(What is being asked)
Write out all of the rows below word for word, changing nothing.

(Data lines)
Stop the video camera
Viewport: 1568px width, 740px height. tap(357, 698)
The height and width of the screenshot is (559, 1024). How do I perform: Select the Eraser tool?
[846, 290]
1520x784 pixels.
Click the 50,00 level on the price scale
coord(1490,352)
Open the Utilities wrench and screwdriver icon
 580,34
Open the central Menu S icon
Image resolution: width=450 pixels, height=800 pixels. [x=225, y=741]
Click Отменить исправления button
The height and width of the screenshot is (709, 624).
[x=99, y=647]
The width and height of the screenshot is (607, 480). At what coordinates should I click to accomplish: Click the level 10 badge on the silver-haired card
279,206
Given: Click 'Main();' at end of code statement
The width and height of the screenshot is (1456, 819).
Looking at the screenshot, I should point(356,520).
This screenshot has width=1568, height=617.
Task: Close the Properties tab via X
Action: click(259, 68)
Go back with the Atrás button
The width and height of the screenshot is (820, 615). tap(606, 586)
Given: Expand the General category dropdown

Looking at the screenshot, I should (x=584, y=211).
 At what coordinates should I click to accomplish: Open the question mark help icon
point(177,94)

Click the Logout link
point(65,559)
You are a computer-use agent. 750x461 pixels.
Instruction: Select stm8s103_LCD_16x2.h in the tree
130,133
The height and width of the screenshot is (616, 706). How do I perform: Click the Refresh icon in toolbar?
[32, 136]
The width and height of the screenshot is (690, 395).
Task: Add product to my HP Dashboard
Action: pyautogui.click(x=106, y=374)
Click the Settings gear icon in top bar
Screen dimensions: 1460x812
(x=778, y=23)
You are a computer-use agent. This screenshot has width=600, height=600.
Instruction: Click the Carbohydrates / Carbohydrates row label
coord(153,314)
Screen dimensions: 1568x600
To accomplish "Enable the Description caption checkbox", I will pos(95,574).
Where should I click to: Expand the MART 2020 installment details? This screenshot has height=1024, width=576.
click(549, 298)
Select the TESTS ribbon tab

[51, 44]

(Finished answer)
Stop the video camera
Viewport: 1568px width, 740px height. tap(357, 698)
The height and width of the screenshot is (559, 1024). How do I perform: Select the Eraser tool?
[846, 290]
1520x784 pixels.
Click the 50,00 level on the price scale
coord(1490,352)
Open the Utilities wrench and screwdriver icon
 580,34
Open the central Menu S icon
Image resolution: width=450 pixels, height=800 pixels. [x=225, y=741]
Click Отменить исправления button
The height and width of the screenshot is (709, 624).
[x=99, y=647]
The width and height of the screenshot is (607, 480). At what coordinates should I click to accomplish: Click the level 10 badge on the silver-haired card
279,206
Given: Click 'Main();' at end of code statement
The width and height of the screenshot is (1456, 819).
Looking at the screenshot, I should point(356,520).
This screenshot has width=1568, height=617.
Task: Close the Properties tab via X
Action: click(259, 68)
Go back with the Atrás button
The width and height of the screenshot is (820, 615). tap(606, 586)
Given: Expand the General category dropdown

Looking at the screenshot, I should (x=584, y=211).
 At what coordinates should I click to accomplish: Open the question mark help icon
point(177,94)

Click the Logout link
point(65,559)
You are a computer-use agent. 750x461 pixels.
Instruction: Select stm8s103_LCD_16x2.h in the tree
130,133
The height and width of the screenshot is (616, 706). How do I perform: Click the Refresh icon in toolbar?
[32, 136]
The width and height of the screenshot is (690, 395).
Task: Add product to my HP Dashboard
Action: pyautogui.click(x=106, y=374)
Click the Settings gear icon in top bar
Screen dimensions: 1460x812
(x=778, y=23)
You are a computer-use agent. This screenshot has width=600, height=600.
Instruction: Click the Carbohydrates / Carbohydrates row label
coord(153,314)
Screen dimensions: 1568x600
To accomplish "Enable the Description caption checkbox", I will pos(95,574).
Where should I click to: Expand the MART 2020 installment details? This screenshot has height=1024, width=576.
click(549, 298)
Select the TESTS ribbon tab

[51, 44]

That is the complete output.